Cristina Amaral, Deputy Regional Representative for FAO in Europe and Central Asia, discusses the importance of women's rights and gender issues in the context of FAO's work in the region.


FAO takes women’s rights and gender issues very seriously. Why? 

International evidence and practice have proven that empowering rural women and girls is critical for agricultural development, for social and economic progress, and for sustainable development overall. Women form a significant proportion of the labour force in agriculture. FAO recognizes an important role and contribution from rural women in increasing food security and eradicating rural poverty through agricultural and rural development. Achieving a gender equality goal in itself is part of FAO commitment to women’s human rights as stated in international agreements, particularly the 1979 Convention on Elimination of Discrimination Against Women (CEDAW) signed by all FAO member governments in the region, and FAO’s own gender policy.
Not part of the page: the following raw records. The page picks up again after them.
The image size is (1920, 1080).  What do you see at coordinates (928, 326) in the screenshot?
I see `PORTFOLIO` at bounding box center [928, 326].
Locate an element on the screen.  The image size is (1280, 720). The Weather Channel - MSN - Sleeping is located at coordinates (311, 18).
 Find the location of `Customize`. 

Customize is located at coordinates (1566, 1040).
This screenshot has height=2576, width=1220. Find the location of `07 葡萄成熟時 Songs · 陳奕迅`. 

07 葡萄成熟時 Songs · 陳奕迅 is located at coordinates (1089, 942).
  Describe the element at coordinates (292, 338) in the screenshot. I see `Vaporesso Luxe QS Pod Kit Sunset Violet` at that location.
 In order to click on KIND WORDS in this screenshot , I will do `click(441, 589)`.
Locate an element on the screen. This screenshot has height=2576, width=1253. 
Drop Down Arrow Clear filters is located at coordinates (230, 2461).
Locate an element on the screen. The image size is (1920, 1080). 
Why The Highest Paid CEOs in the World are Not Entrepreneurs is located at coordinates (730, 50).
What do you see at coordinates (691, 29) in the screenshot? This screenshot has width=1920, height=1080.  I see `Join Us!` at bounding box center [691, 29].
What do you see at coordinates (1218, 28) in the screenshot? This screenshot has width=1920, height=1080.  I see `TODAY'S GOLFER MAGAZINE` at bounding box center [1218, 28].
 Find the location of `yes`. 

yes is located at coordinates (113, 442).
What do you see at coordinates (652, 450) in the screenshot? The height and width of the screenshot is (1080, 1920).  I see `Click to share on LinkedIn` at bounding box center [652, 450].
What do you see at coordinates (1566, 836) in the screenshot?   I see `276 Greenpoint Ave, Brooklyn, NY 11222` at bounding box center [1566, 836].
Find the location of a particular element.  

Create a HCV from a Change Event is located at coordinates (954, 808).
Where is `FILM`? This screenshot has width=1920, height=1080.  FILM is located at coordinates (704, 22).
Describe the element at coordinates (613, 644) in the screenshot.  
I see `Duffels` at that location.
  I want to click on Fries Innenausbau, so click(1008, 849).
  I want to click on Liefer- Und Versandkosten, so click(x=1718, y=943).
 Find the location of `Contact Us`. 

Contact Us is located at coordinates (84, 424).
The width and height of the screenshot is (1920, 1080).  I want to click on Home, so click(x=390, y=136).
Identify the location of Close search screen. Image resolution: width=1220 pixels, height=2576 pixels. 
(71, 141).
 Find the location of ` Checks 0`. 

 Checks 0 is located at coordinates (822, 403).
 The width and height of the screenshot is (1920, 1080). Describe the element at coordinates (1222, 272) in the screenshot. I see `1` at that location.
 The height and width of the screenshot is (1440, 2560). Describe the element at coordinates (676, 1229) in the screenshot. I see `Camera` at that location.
The status of women in Europe and Central Asia is better than in other regions, right?

While the countries are very diverse when it comes to gender equality, average indicators for Europe and Central Asia do point to higher educational status and higher economic activity rates. But if we break down available data not only by sex, but by location – for example, urban vs. rural – the disparities become evident. And in most of the countries, these disparities are not in rural women’s favour. They earn less, have fewer economic opportunities and as a result, are at greater risk of poverty.